◆ Information shown ◆
▬▬▬

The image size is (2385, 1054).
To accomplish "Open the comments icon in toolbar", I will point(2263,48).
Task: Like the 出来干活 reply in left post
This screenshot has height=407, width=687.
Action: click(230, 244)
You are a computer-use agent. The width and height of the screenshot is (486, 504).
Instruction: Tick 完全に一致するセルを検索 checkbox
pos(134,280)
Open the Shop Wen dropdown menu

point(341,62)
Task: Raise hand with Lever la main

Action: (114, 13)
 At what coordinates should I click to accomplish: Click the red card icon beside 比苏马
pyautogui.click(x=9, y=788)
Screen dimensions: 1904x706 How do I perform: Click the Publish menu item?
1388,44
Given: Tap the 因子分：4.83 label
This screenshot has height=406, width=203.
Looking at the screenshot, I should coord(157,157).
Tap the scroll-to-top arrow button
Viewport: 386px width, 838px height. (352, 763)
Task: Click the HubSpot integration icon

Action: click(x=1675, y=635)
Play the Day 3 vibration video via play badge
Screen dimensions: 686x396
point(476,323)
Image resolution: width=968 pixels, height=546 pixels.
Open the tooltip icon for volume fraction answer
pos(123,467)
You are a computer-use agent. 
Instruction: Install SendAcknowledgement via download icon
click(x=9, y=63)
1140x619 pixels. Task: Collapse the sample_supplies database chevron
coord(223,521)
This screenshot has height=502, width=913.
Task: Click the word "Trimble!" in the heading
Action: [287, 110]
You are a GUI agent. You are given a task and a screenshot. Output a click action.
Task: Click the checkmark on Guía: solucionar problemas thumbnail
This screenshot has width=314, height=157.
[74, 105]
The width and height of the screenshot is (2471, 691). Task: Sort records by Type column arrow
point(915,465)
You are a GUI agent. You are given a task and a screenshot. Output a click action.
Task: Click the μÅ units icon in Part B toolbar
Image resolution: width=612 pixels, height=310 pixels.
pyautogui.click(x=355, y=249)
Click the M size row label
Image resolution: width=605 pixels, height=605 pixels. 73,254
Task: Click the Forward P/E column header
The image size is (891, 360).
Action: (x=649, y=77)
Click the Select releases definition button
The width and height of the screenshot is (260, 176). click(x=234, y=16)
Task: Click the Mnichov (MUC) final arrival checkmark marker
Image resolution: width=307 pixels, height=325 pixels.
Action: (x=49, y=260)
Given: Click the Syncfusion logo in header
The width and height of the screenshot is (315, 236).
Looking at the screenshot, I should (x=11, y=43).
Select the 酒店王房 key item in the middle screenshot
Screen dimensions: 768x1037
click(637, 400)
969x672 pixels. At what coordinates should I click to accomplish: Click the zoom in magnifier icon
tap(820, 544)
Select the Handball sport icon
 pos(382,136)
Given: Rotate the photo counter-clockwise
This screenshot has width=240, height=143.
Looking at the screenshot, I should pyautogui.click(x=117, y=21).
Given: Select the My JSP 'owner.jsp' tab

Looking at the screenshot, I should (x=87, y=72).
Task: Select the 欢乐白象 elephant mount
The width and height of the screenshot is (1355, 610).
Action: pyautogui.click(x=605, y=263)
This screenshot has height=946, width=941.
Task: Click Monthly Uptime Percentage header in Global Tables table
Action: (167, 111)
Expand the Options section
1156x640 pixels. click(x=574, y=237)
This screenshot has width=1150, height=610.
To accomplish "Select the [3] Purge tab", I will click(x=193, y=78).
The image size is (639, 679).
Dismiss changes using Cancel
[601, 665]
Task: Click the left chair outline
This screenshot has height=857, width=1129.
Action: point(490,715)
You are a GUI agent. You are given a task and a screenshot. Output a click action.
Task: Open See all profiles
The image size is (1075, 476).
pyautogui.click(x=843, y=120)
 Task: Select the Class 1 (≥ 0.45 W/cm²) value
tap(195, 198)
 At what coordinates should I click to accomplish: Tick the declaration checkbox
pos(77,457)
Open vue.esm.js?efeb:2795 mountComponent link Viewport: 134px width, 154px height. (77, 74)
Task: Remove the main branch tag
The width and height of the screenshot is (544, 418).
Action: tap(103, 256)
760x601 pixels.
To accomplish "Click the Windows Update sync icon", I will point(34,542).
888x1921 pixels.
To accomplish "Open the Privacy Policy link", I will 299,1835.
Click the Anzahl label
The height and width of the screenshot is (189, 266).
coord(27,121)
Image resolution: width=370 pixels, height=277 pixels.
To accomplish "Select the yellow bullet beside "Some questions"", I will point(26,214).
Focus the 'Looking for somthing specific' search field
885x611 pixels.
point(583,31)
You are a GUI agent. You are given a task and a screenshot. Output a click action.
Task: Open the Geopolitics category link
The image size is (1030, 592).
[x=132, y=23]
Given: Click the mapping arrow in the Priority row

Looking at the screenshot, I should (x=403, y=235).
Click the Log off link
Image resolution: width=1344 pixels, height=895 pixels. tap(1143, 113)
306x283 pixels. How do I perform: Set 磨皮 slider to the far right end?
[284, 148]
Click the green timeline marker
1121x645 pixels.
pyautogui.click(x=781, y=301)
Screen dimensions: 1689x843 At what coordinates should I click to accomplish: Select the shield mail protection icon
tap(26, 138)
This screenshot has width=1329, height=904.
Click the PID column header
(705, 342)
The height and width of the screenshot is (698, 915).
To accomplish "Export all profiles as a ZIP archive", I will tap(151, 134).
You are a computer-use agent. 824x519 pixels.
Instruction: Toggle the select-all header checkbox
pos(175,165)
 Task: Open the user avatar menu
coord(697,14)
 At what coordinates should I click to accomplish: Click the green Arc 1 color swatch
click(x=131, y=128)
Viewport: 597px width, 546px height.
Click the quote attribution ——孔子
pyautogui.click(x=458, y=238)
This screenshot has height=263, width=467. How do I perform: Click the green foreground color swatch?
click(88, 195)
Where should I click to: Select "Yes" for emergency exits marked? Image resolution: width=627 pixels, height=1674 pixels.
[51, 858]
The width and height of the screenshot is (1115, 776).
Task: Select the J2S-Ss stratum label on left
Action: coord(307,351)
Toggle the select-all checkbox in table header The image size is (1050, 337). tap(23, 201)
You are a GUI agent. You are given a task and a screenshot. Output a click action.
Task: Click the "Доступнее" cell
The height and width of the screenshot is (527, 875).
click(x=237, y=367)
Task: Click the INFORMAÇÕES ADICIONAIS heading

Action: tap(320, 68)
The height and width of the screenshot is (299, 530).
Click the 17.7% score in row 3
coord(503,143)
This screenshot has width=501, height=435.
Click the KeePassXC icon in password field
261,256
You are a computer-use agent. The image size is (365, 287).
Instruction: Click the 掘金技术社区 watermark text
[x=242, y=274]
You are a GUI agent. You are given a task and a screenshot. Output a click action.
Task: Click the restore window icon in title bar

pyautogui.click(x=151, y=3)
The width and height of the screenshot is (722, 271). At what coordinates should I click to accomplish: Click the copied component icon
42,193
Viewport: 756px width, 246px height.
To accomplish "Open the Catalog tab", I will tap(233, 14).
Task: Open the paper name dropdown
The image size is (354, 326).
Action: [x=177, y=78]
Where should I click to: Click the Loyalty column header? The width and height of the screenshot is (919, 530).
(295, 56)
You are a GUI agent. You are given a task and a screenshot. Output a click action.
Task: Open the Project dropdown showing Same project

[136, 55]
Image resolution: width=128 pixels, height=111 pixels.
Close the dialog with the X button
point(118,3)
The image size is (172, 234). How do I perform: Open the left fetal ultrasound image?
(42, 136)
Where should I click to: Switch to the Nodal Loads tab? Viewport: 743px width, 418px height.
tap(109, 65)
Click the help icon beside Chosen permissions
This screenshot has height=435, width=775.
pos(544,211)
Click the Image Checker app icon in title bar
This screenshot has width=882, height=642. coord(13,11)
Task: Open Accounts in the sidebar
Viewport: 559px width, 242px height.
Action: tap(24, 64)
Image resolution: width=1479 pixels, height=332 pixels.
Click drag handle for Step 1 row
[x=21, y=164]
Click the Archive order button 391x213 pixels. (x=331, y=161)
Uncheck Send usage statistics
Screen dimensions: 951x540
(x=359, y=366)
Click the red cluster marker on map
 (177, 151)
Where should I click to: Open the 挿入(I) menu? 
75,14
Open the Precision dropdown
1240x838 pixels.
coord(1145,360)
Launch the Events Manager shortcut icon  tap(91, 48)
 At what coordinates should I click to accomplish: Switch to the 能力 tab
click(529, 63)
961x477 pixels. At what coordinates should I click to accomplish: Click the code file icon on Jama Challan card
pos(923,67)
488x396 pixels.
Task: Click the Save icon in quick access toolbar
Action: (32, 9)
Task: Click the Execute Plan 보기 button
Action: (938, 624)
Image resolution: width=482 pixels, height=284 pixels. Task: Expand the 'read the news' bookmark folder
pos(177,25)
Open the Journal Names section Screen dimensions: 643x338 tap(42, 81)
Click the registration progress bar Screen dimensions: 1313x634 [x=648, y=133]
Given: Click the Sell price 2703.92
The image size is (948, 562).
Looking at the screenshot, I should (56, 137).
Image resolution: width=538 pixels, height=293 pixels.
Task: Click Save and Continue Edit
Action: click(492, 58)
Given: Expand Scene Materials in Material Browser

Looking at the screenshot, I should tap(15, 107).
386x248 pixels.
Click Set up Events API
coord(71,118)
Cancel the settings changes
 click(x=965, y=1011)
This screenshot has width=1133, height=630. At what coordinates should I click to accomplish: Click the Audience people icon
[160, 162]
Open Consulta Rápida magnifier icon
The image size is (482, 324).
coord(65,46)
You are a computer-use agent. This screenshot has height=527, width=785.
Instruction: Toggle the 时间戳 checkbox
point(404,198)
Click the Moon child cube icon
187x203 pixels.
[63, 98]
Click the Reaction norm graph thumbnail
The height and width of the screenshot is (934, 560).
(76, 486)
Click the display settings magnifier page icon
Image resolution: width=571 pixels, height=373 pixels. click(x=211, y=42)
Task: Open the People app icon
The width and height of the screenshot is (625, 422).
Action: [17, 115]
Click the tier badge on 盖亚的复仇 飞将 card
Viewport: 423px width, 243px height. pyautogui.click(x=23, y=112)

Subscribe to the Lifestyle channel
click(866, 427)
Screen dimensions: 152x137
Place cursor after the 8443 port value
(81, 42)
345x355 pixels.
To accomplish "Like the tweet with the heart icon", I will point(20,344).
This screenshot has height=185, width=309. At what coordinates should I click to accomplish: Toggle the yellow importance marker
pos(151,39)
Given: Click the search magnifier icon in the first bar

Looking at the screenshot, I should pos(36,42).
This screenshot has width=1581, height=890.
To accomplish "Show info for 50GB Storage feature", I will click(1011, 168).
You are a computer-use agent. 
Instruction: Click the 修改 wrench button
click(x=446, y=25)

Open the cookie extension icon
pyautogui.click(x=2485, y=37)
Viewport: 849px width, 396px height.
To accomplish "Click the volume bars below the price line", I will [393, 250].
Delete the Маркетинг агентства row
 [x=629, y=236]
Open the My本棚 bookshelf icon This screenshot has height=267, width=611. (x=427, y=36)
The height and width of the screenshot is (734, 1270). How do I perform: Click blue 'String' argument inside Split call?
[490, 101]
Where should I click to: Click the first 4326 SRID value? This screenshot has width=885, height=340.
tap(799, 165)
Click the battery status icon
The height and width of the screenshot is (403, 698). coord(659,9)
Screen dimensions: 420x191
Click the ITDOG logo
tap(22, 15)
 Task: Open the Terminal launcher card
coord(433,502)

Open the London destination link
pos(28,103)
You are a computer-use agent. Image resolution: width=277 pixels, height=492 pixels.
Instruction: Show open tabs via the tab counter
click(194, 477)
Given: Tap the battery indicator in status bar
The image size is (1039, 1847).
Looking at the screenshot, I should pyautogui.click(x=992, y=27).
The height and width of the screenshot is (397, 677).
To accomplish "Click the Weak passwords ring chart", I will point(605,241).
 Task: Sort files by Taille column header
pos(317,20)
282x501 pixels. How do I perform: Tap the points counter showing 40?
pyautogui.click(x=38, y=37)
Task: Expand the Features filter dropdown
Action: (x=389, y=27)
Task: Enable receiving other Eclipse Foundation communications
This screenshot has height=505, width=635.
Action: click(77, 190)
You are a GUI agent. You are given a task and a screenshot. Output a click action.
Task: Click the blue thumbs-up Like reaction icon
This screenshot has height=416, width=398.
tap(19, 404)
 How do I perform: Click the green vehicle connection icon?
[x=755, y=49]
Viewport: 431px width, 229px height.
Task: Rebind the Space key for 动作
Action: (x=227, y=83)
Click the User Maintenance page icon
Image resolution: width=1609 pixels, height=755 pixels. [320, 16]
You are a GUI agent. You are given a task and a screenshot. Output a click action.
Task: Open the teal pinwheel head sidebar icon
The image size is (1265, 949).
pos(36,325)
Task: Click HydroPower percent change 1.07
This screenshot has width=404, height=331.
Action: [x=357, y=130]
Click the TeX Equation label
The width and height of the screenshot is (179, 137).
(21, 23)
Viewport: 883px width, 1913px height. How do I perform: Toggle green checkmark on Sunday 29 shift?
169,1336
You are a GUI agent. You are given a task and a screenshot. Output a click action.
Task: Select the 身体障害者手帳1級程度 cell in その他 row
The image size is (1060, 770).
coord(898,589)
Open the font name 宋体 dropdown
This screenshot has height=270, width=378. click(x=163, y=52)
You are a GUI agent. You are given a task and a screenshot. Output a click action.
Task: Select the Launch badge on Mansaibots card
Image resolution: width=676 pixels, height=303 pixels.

▬▬▬

◆ Exercise task ◆
Reproduce verbatim the stretch of records from the line containing "Screen dimensions: 1689x843" through the line containing "click(x=131, y=128)", both lines included.

◆ Result of the task ◆
Screen dimensions: 1689x843 At what coordinates should I click to accomplish: Select the shield mail protection icon
tap(26, 138)
This screenshot has width=1329, height=904.
Click the PID column header
(705, 342)
The height and width of the screenshot is (698, 915).
To accomplish "Export all profiles as a ZIP archive", I will tap(151, 134).
You are a computer-use agent. 824x519 pixels.
Instruction: Toggle the select-all header checkbox
pos(175,165)
 Task: Open the user avatar menu
coord(697,14)
 At what coordinates should I click to accomplish: Click the green Arc 1 color swatch
click(x=131, y=128)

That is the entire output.